DECC rejects call for subsidy deadline extension for flood-hit solar parks


Industry warns weather could delay connections needed for higher ROC payments, but government rules out extension

Solar developers hindered by flooding and poor weather will have no leeway in registering for the current level of subsidy ahead of the next wave of cuts, the government has confirmed.

Many projects in the south west of the country have been delayed by the storms that have battered the region for the past two months, although trade body the Solar Trade Association (STA) is unclear as to precisely how many are affected and is asking for developers to help it gather information on the scale of the problem.

Leonie Greene, head of external affairs at the STA, said that projects are facing problems getting district network operators to connect them to the grid as conditions have been too dangerous for work to proceed and priority is understandably being given to reconnecting homeowners without power.

The subsidy rate for solar projects under the Renewable Obligation (RO) regime is due to drop from 1.6 tradable Renewable Obligation Certificates (ROC) per MWh to 1.4 for larger solar systems at the end of March, and as such developers across the country are racing to complete projects ahead of the deadline in pursuit of the higher subsidy rate.
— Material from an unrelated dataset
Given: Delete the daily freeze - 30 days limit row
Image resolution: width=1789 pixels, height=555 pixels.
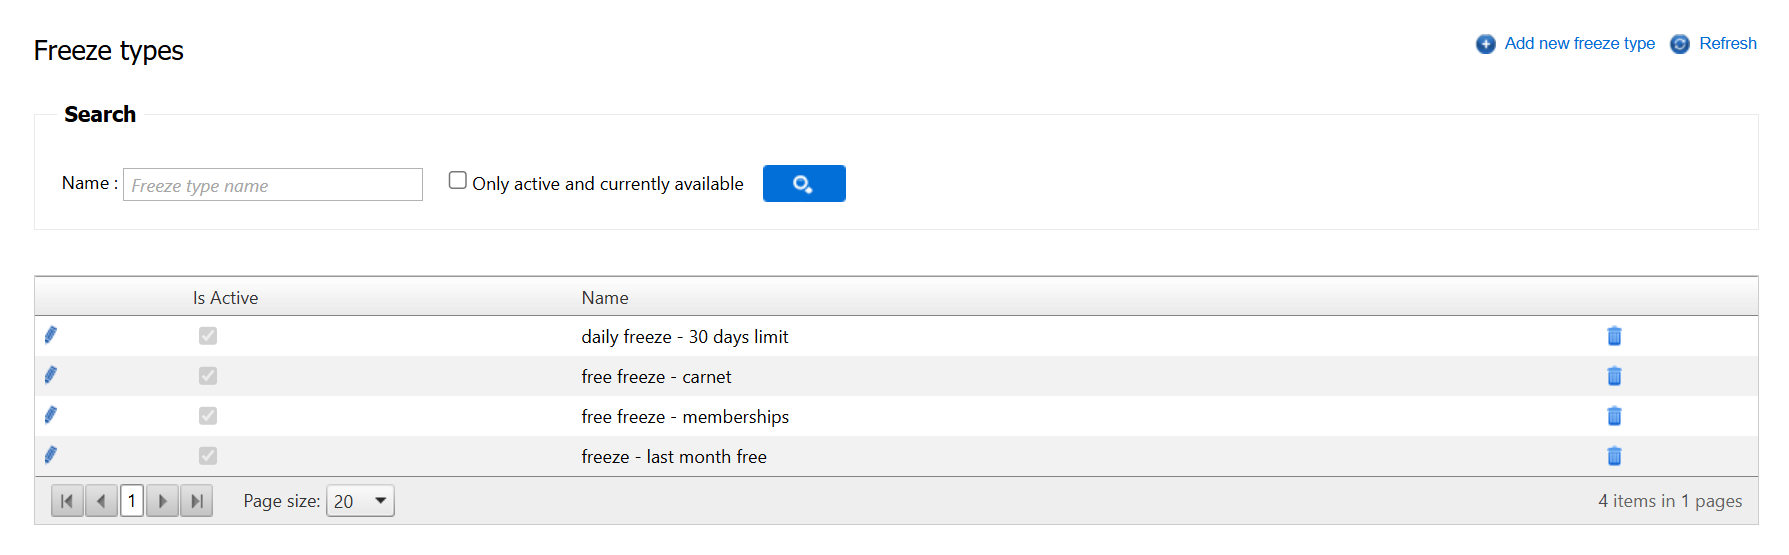Looking at the screenshot, I should pos(1613,336).
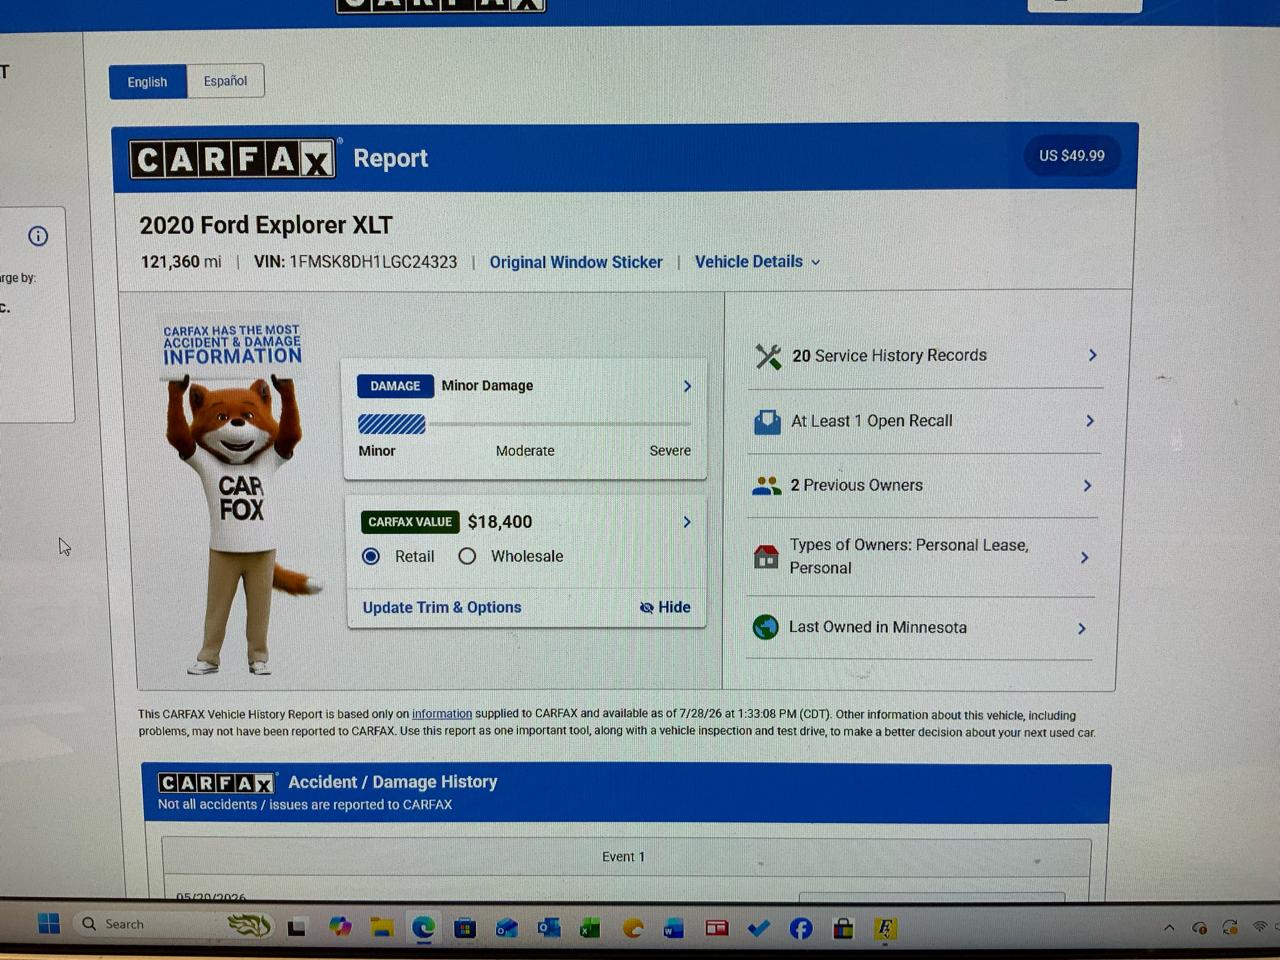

However, fears are mounting that the weather could leave some projects unable to meet the deadline, and the STA has written to the Department of Energy and Climate Change (DECC) asking for a grace period to allow projects that are otherwise ready to go extra commissioning time.

"There's a race to get this done," Greene said. "Some developers are going to be left out of pocket very seriously." She added that the prospect of repeated flooding in the future could also raise insurance premiums and push up costs further for developers.

But while the Department of Business Innovation and Skills has offered flooded businesses extensions to file accounts, DECC told BusinessGreen that renewable energy projects looking to register for support under the RO scheme will be offered no such concessions.

A spokeswoman said: "To take advantage of the higher ROC rate, large scale solar developers must accredit their stations with Ofgem by March 31. There is no extension."

In related news, investment group Ingenious Clean Energy has today announced that its three solar parks in development in Devon, Hampshire and Dorset have beaten the flooding and are on course for commissioning before the end of March.

The 7.5MW Stonebarrow Farm solar park outside Axminster, the 7MW Westover Farm development, and the 6.5MW Redbridge Road project all faced delays with connection owing to the storms and flooding. However, the company announced today that construction has been completed and all farms should be commissioned and in operation well ahead of the changes to the RO regime at the end of March.

The news follows the recent announcement that Ingenious Clean Energy intends to raise a close-end listed fund, Ingenious Clean Energy Income Plc, that will invest up to £200m in a diversified portfolio of solar, onshore wind and energy efficiency assets.

"We are delighted that the farms were completed on time and in budget," said Sebastian Speight, managing director of Ingenious Clean Energy. "It is a testament to the professionalism and commitment of the developers and contractors involved in the construction of these solar farms that they have been able to complete their work undeterred by some of the worst weather conditions we have seen in decades."